Consigne =
Recopiez les lignes allant de celle qui contient "Find the location of a particular element. The" jusqu'à celle qui contient "y-tick-label: 0 is" incluse, en remplaçant "particular element" par "specific element" et sans rien modifier d'autre. Ne reproduisez pas les images dans votre réponse.

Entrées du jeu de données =
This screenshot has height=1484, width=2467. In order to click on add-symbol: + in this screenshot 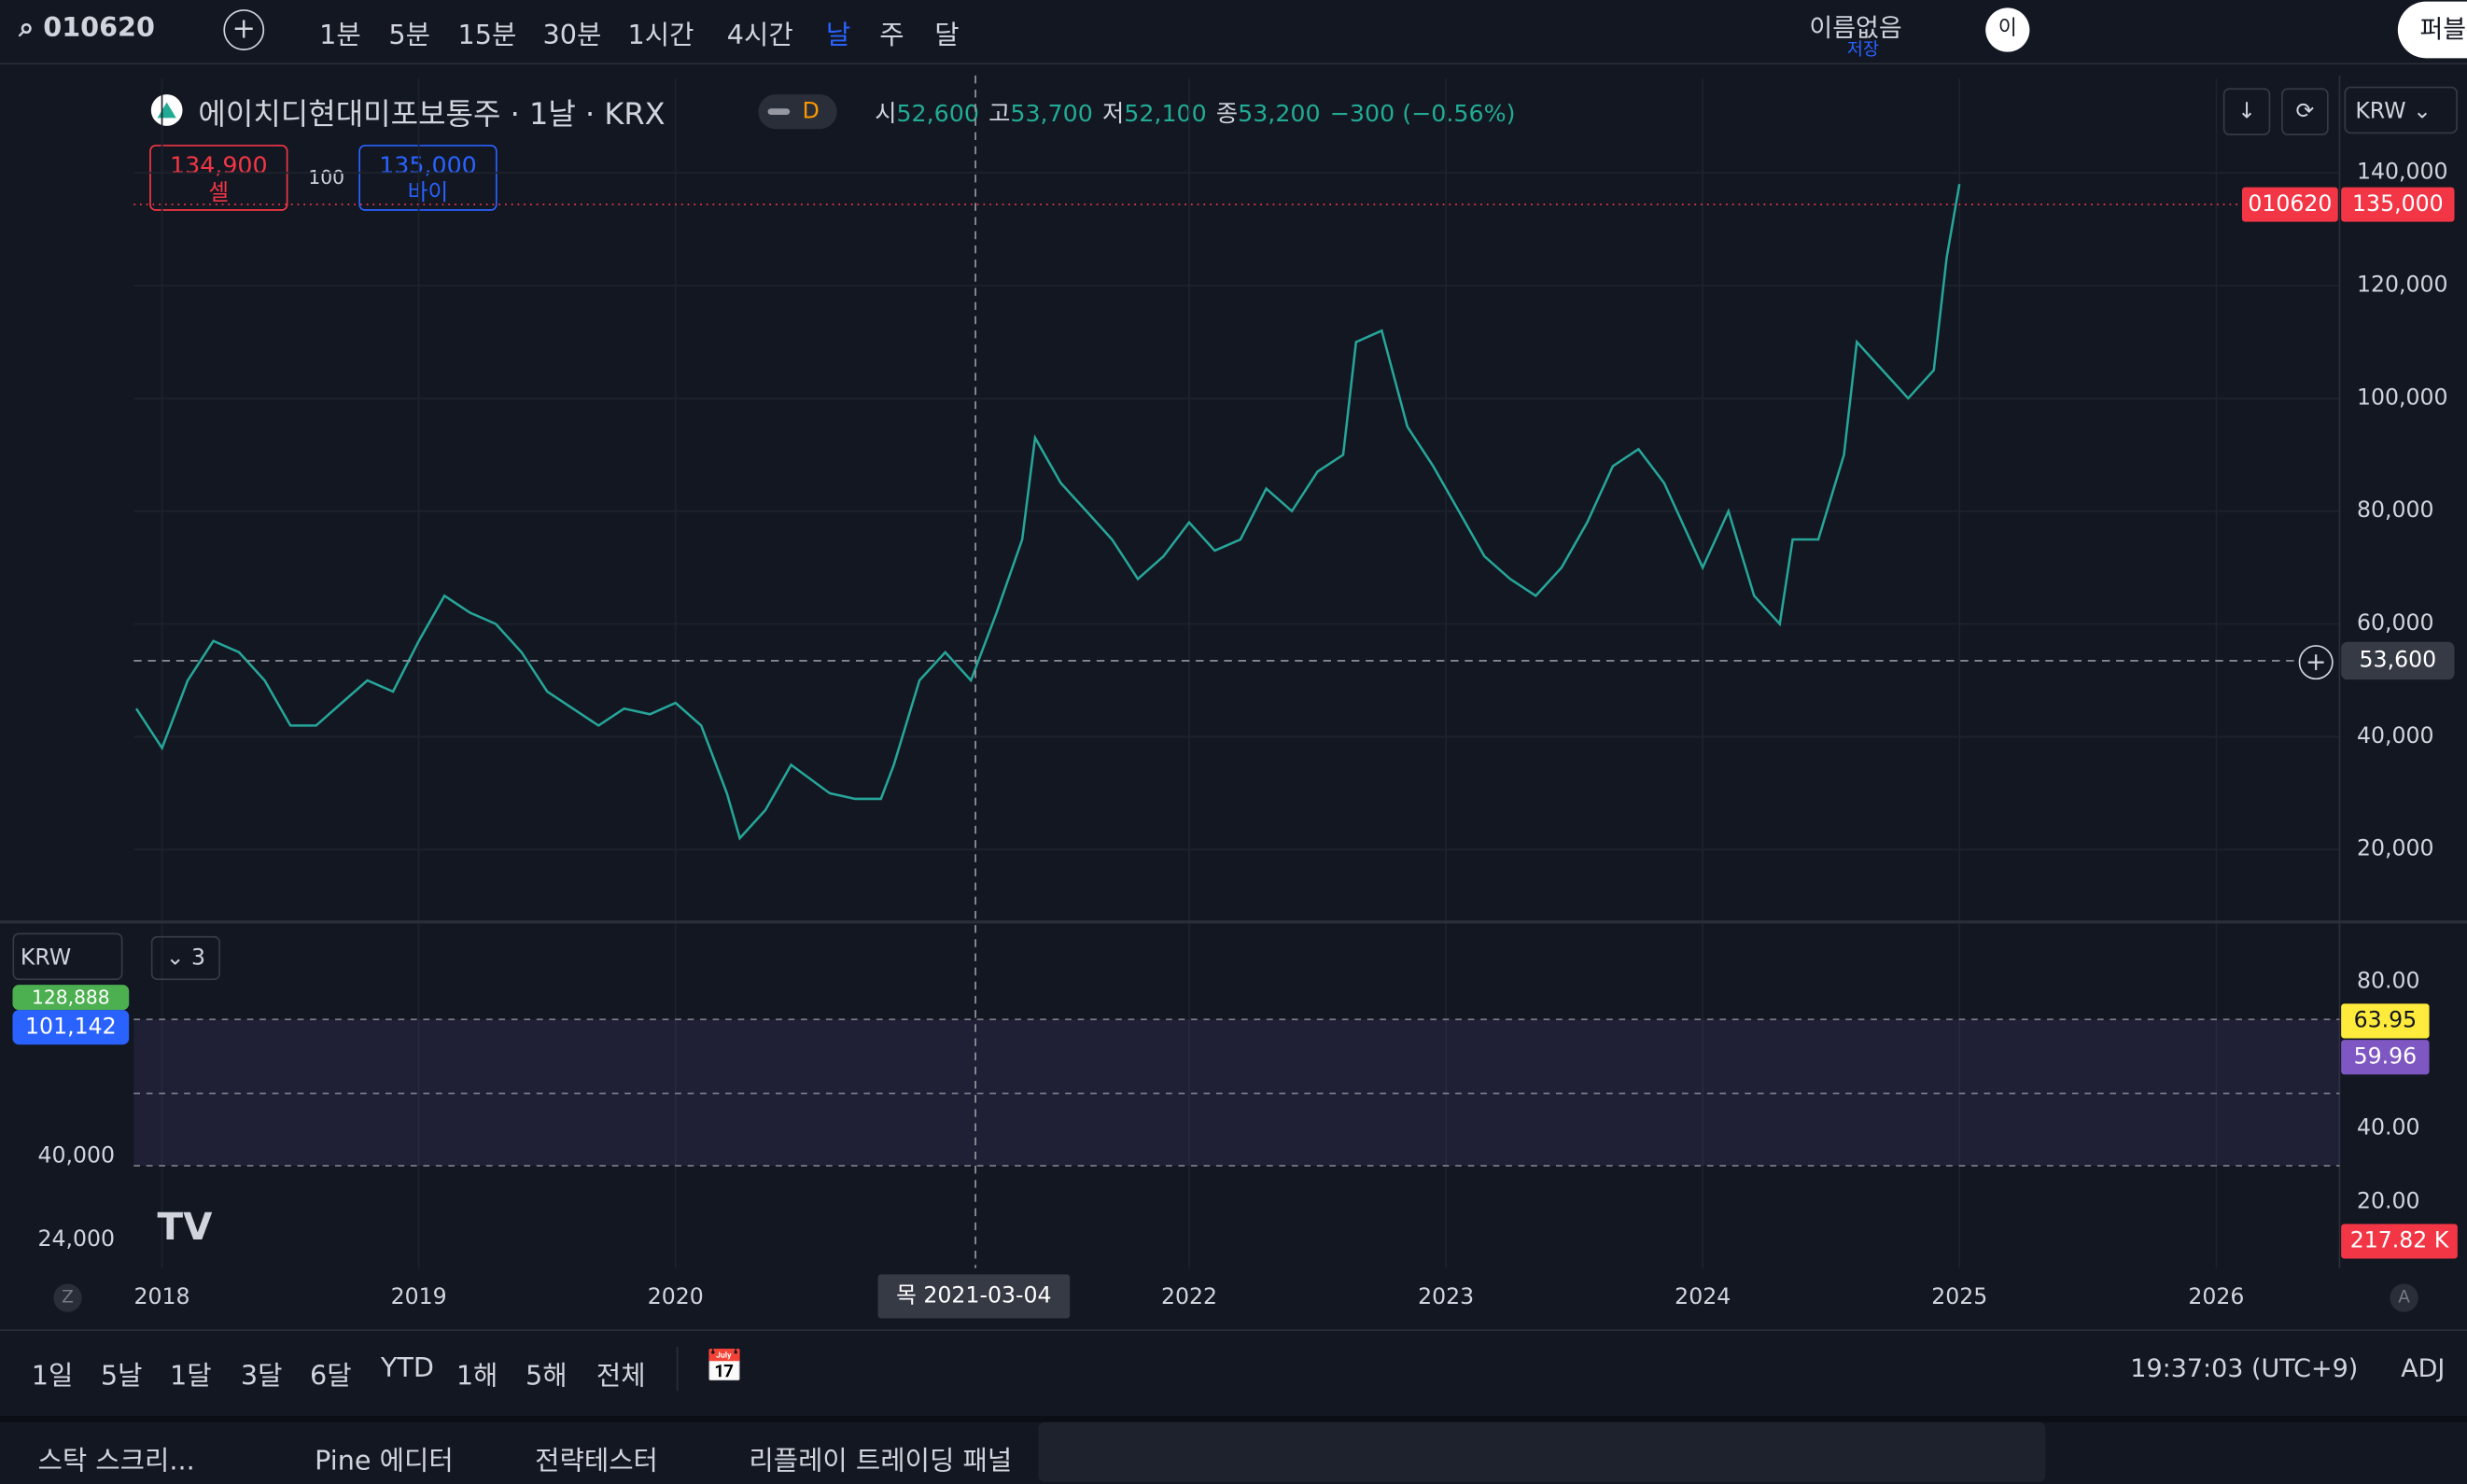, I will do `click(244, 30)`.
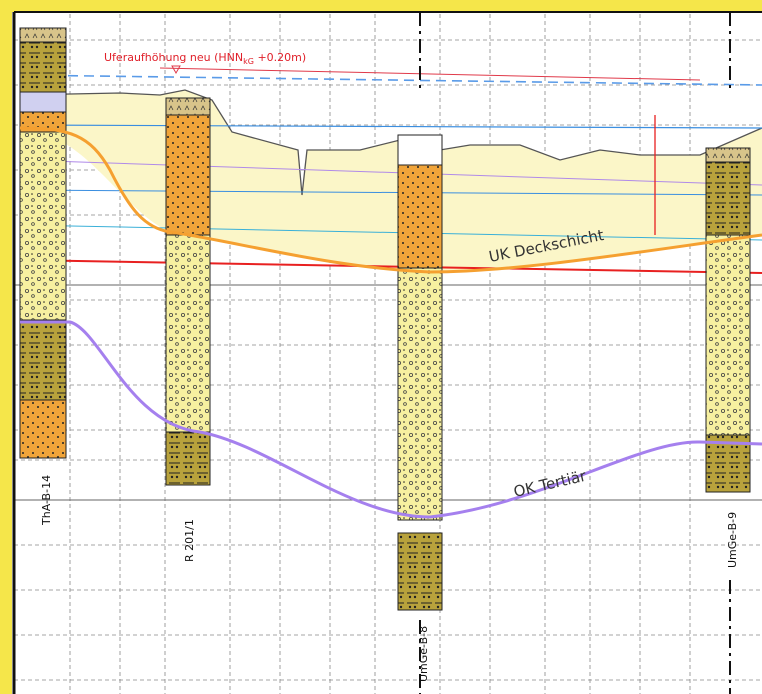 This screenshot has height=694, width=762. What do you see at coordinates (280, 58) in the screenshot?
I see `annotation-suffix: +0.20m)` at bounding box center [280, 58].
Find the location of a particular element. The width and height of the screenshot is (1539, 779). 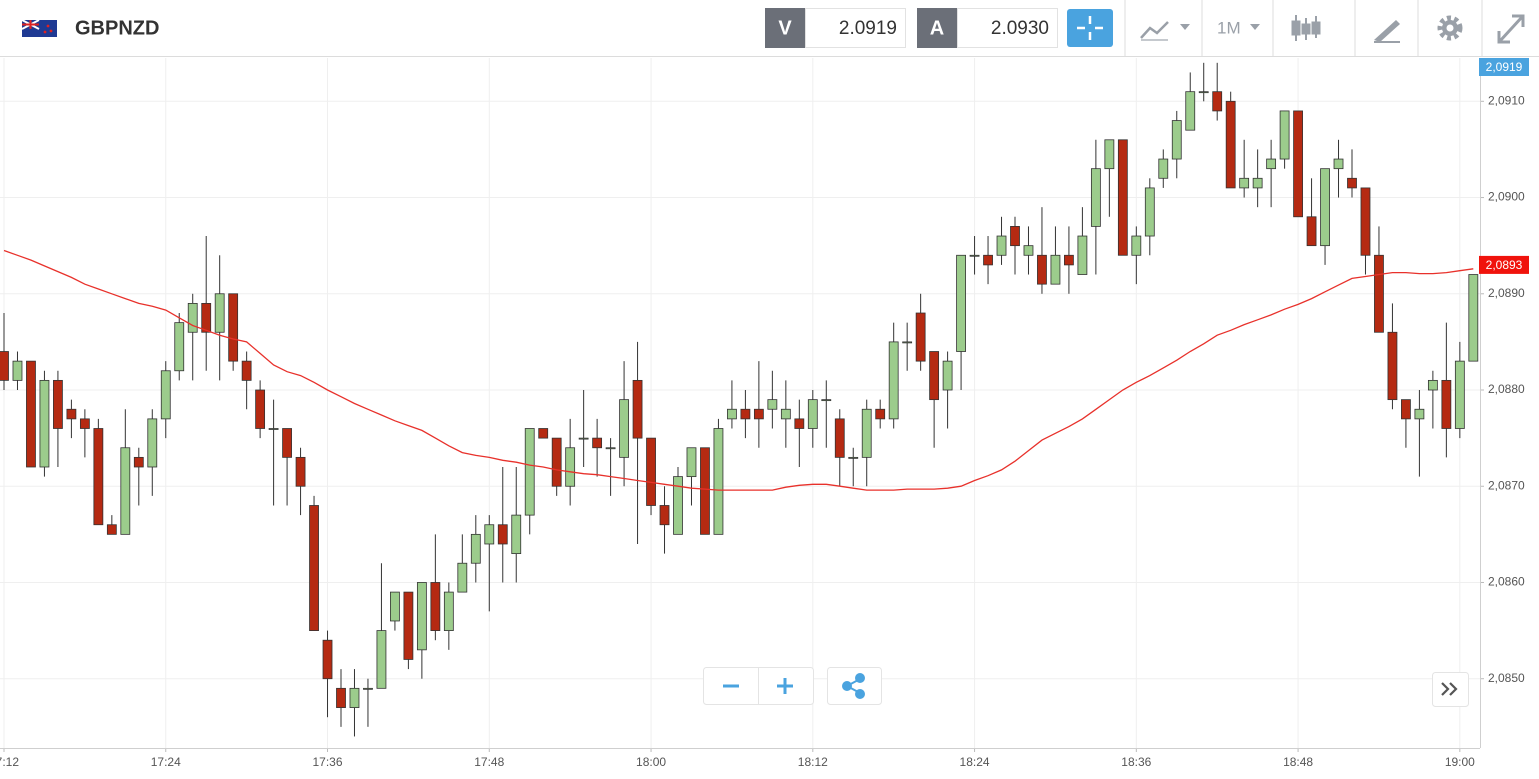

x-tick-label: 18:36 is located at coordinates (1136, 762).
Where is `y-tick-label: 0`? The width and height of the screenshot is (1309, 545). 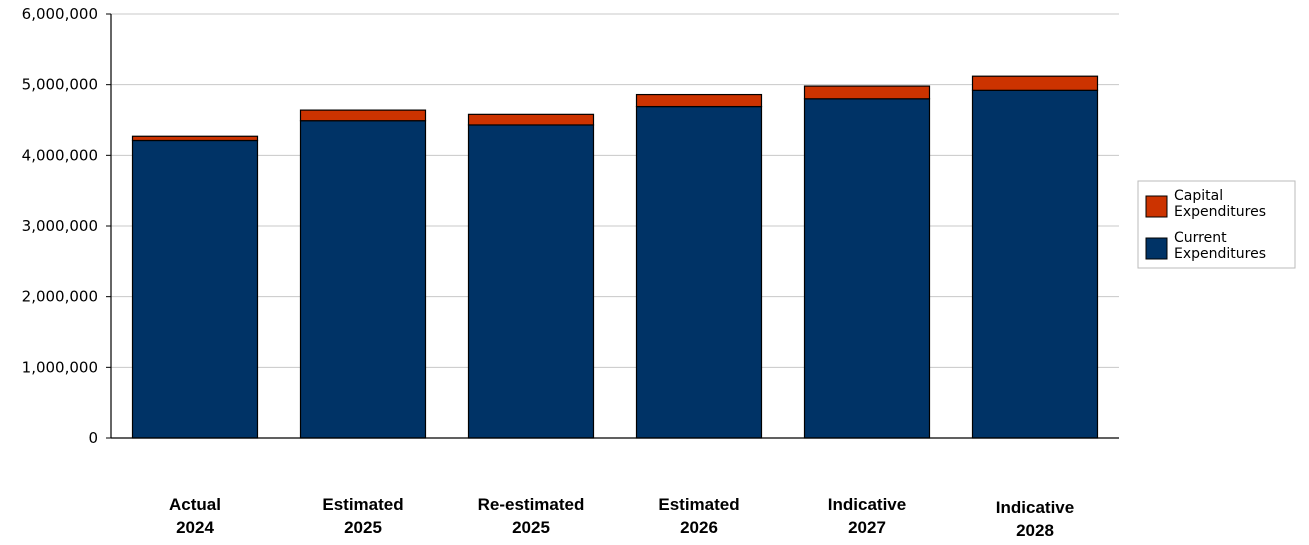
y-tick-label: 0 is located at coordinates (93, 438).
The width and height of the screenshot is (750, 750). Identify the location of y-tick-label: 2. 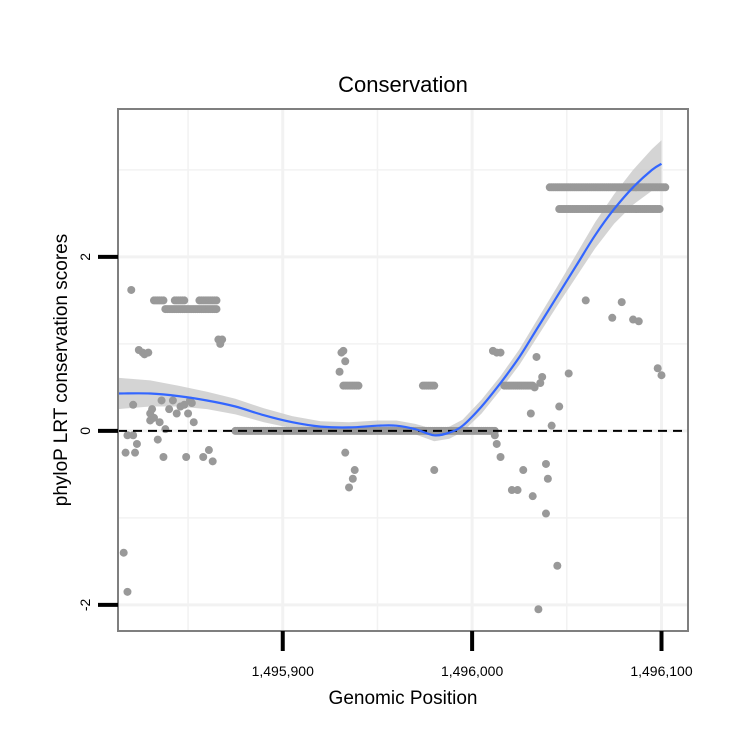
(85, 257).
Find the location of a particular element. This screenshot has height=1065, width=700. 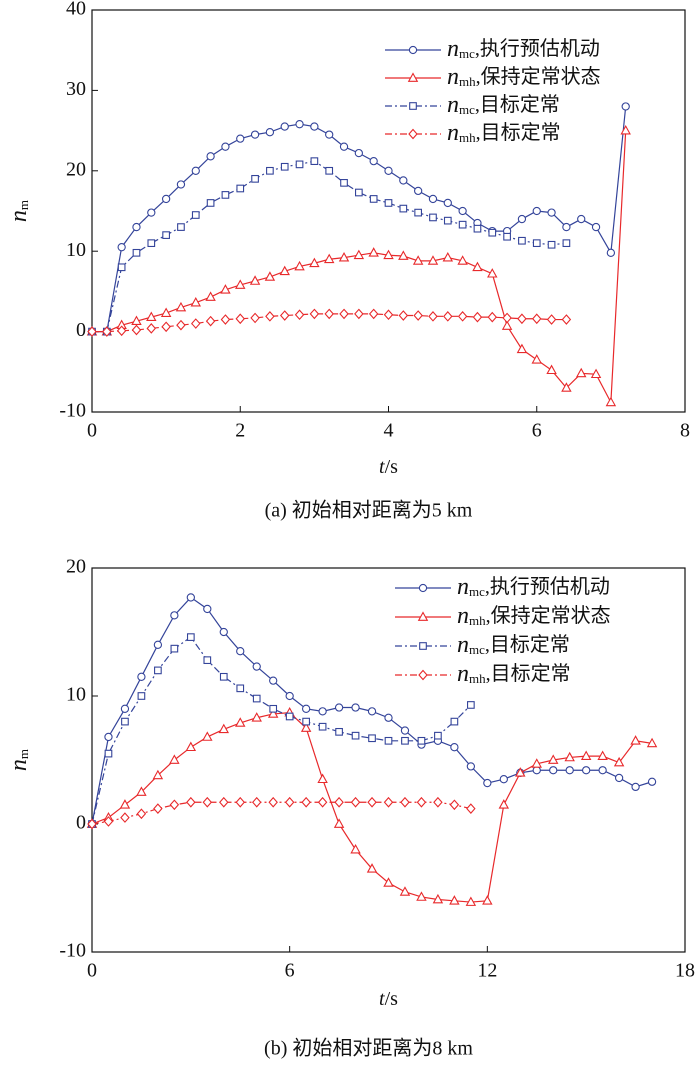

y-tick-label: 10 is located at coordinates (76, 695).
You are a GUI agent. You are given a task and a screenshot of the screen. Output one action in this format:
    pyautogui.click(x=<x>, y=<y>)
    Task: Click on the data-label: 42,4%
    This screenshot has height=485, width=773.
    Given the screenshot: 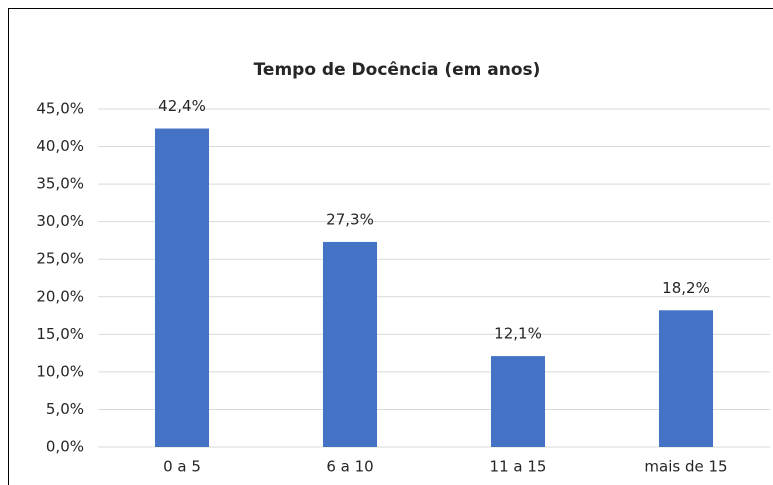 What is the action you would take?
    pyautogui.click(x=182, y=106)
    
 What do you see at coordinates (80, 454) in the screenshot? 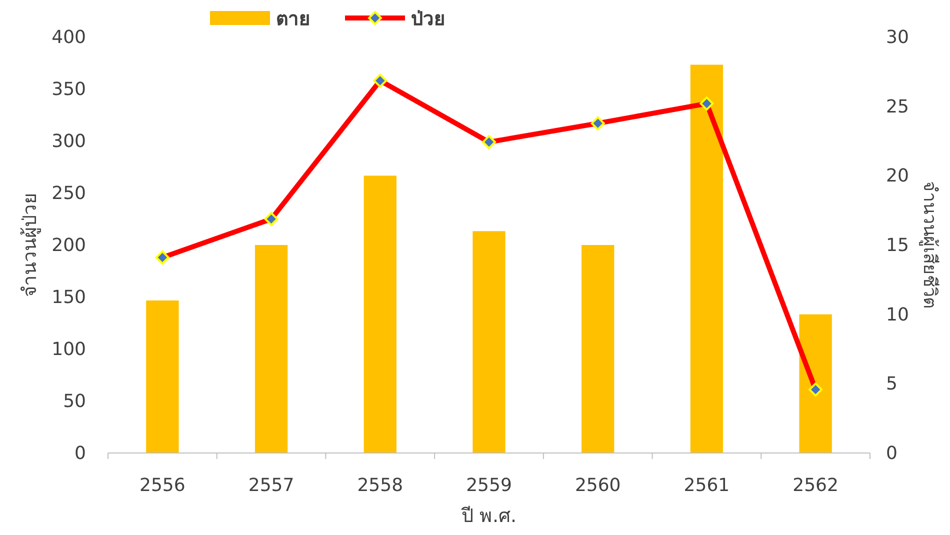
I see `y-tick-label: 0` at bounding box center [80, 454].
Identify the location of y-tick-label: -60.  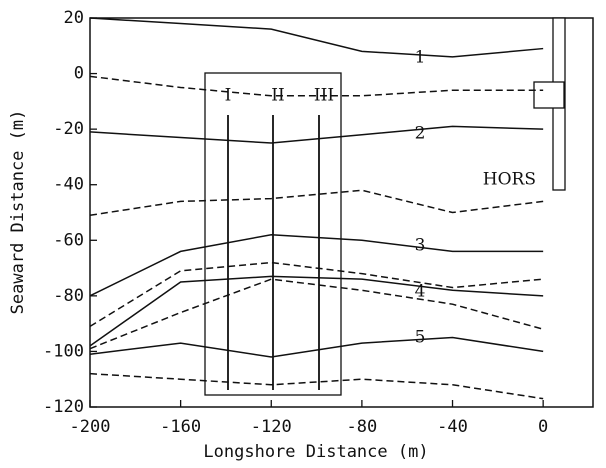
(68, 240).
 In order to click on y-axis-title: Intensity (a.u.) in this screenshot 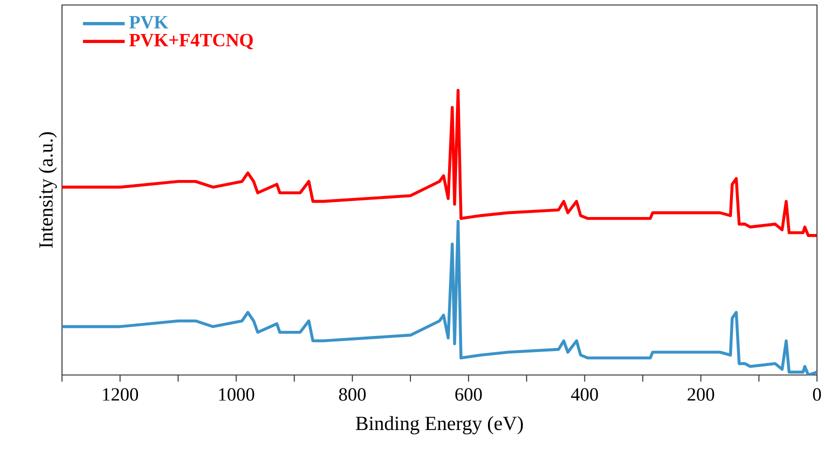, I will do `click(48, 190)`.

Réponse attendue =
Find the location of a specific element. The width and height of the screenshot is (1539, 779). 

x-tick-label: 18:36 is located at coordinates (1136, 762).
Where is `y-tick-label: 0`? The width and height of the screenshot is (1309, 545). 
y-tick-label: 0 is located at coordinates (93, 438).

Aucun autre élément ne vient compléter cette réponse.